The Chief of the Defence Staff (CDS) is the professional head of the Nigerian Armed Forces and the most senior uniformed military adviser to the minister of defence and the president of Nigeria. The chief of the defence staff is based at the Defence Headquarters, Abuja and works alongside the Permanent Secretary of Defence. The Chief of Defence is the highest ranking officer to currently serve in the armed forces.

It is occupied by the most senior commissioned officer appointed by the President of Nigeria. The position was established for the first time under Nigeria's 1979 constitution.
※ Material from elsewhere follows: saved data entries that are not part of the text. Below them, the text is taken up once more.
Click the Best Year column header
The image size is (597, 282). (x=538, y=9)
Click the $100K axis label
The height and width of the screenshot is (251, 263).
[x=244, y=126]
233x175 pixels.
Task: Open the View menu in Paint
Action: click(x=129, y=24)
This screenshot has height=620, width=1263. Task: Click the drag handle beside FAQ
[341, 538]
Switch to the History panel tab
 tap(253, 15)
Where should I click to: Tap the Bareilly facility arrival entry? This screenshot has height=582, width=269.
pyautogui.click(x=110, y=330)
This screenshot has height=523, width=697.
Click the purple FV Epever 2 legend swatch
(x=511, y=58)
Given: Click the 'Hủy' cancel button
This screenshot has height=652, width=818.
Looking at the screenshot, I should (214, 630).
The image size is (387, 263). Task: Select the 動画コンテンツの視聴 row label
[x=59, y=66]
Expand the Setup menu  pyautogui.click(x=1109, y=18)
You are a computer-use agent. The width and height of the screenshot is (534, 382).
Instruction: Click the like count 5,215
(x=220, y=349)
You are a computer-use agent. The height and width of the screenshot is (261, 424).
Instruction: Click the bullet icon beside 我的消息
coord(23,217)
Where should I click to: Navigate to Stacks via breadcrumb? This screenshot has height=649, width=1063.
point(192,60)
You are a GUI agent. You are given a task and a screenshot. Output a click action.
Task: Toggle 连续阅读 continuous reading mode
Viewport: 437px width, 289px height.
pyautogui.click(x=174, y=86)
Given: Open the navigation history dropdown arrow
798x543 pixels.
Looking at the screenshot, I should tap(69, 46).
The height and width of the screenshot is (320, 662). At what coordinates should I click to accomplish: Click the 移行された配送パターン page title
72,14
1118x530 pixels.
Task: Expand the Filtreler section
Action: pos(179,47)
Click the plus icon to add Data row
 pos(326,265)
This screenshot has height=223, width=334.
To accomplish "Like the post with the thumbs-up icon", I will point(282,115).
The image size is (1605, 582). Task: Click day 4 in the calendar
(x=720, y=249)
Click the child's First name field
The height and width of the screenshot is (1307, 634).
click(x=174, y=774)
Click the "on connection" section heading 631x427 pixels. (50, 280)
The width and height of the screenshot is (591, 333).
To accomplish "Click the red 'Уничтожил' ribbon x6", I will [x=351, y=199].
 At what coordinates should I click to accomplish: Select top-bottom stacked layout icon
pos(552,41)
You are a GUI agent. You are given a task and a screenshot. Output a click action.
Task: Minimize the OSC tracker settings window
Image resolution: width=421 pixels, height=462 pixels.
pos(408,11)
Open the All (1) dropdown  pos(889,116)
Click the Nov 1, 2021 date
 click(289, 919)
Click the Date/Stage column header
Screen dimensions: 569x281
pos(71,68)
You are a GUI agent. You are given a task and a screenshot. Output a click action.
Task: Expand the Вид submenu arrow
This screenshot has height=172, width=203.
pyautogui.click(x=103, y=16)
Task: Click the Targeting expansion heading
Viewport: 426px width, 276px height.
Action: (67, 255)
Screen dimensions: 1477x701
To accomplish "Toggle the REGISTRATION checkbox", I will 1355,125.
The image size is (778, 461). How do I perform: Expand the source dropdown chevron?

The current chief of the defence staff is General Lucky Irabor, who succeeded General Abayomi Olonisakin in January 2021.

Role
The Chief of Defence Staff gives operational directives to the Nigerian Armed Forces through the service chiefs and reports to the commander-in-Chief with administrative supervision of the Honourable Minister of Defence.  It is the duty and responsibility of the CDS to formulate and execute policies, programmes towards the highest attainment of National Security and operational competence of the Armed Forces namely;  the Army, Navy and Air Force. 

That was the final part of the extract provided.